### Exercise description
Your copy runs from the line containing "Click the ArcToolbox root folder icon" through the last line of the listing, both included. Restate those lines word for word and leave out pictures.

### Entries shown
== == ==

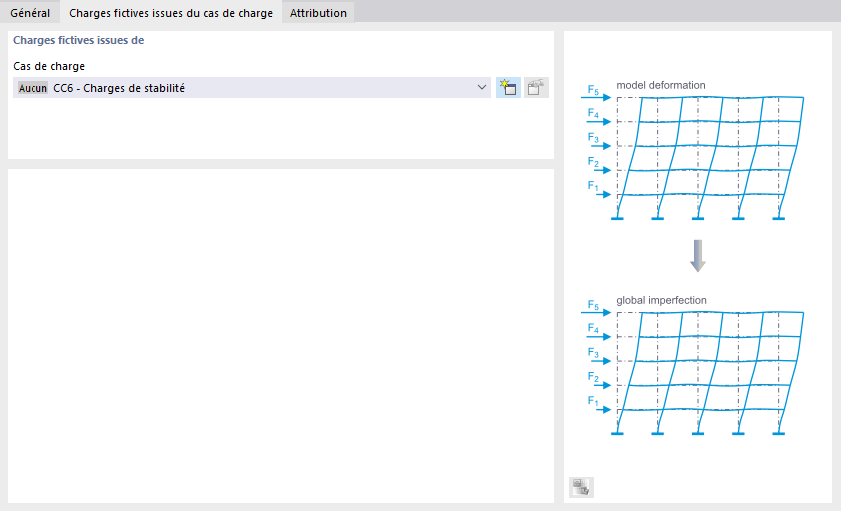Click the model deformation frame diagram
Viewport: 841px width, 511px height.
700,157
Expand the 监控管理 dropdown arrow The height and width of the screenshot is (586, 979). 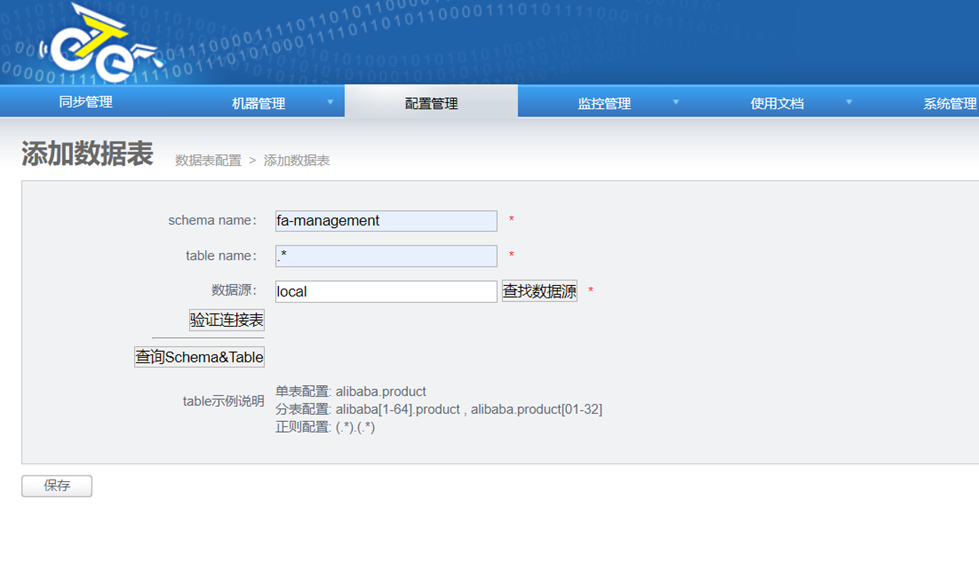pyautogui.click(x=676, y=102)
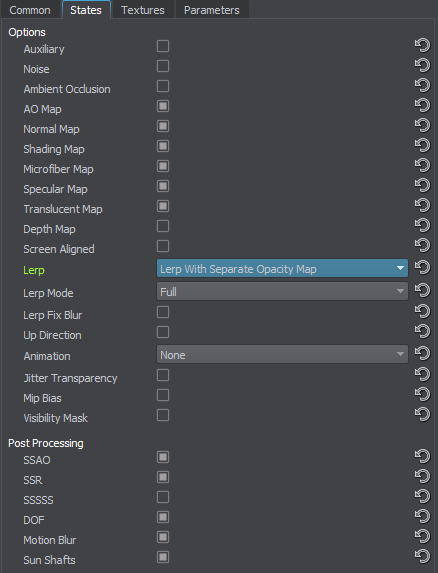Open the Animation None dropdown
Image resolution: width=438 pixels, height=573 pixels.
tap(282, 354)
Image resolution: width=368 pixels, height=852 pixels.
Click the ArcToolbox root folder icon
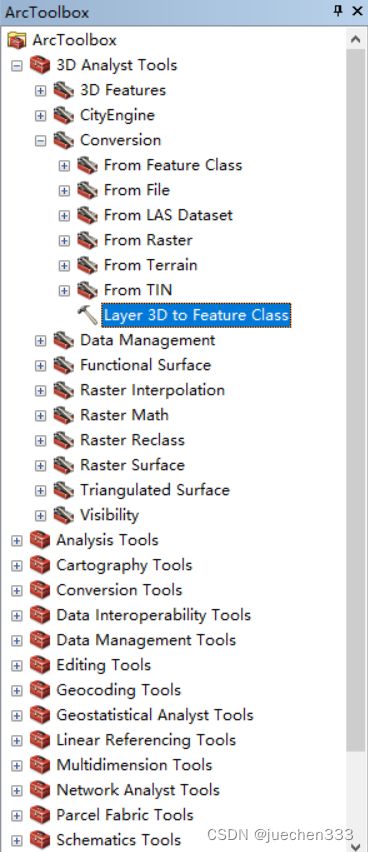pos(17,40)
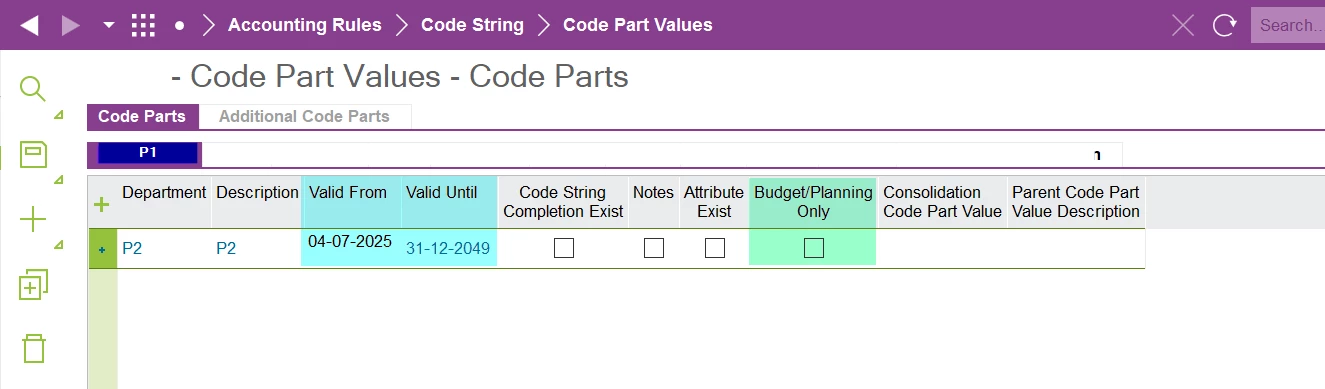Open the search magnifier in the sidebar
This screenshot has height=389, width=1325.
tap(33, 89)
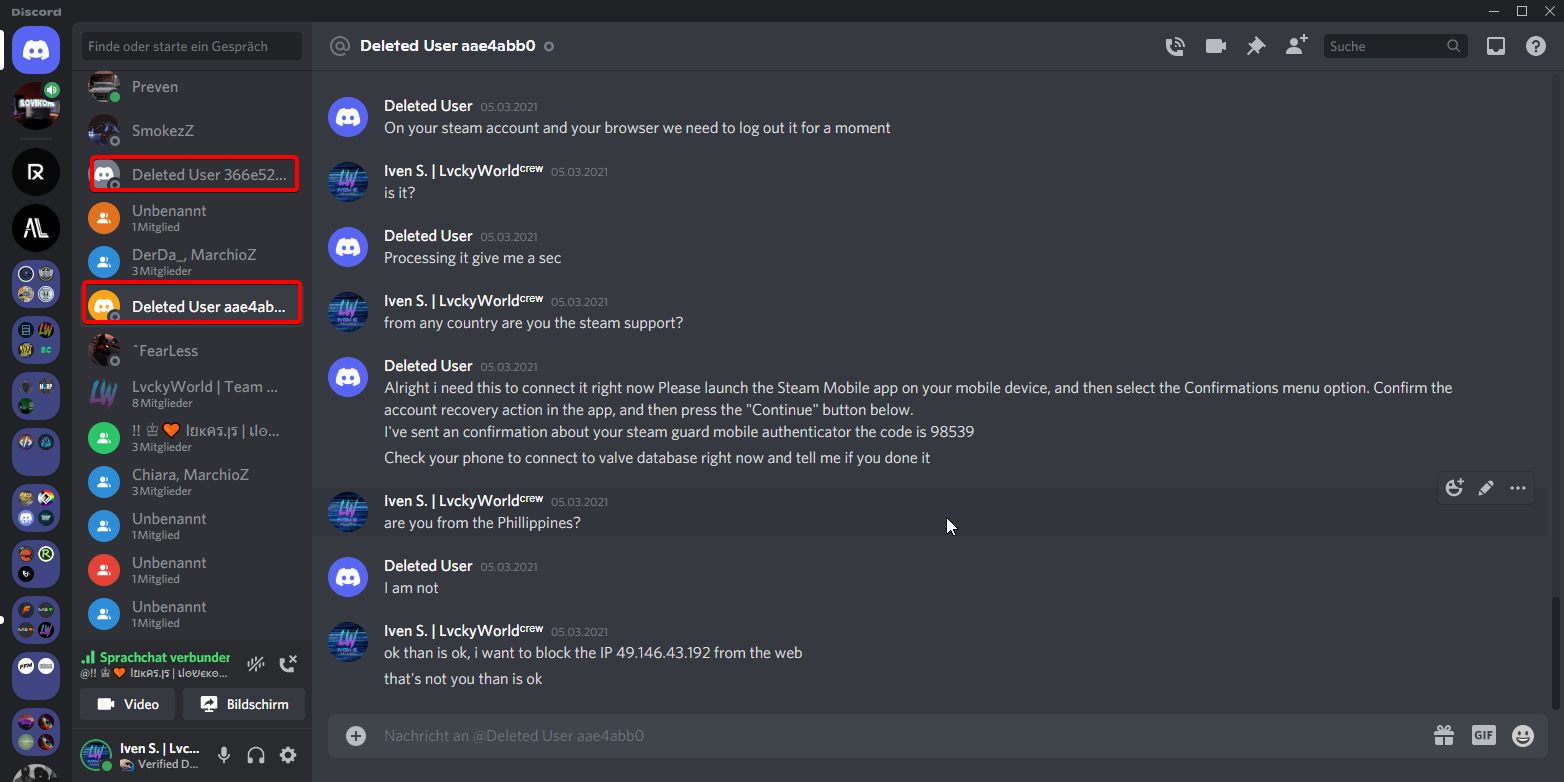
Task: Add friends to this direct message
Action: tap(1296, 46)
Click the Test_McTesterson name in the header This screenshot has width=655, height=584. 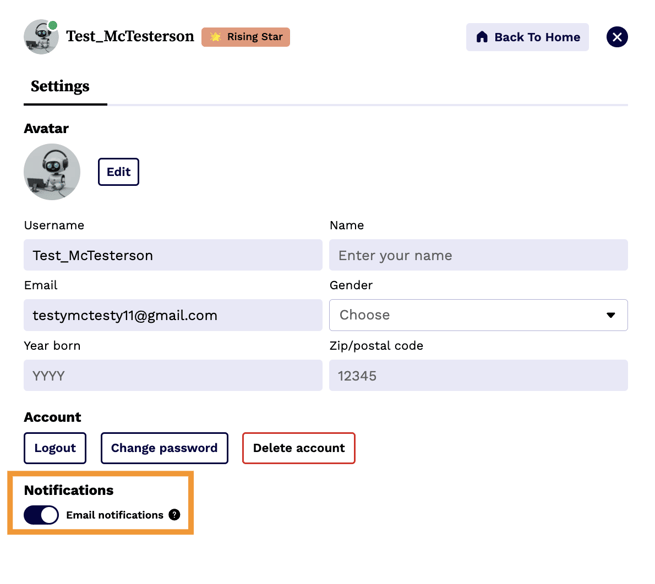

== == ==

### Response box
Click the ArcToolbox root folder icon
pos(17,40)
Open the search magnifier in the sidebar
This screenshot has height=389, width=1325.
tap(33, 89)
Task: Add friends to this direct message
Action: tap(1296, 46)
Click the Test_McTesterson name in the header This screenshot has width=655, height=584. 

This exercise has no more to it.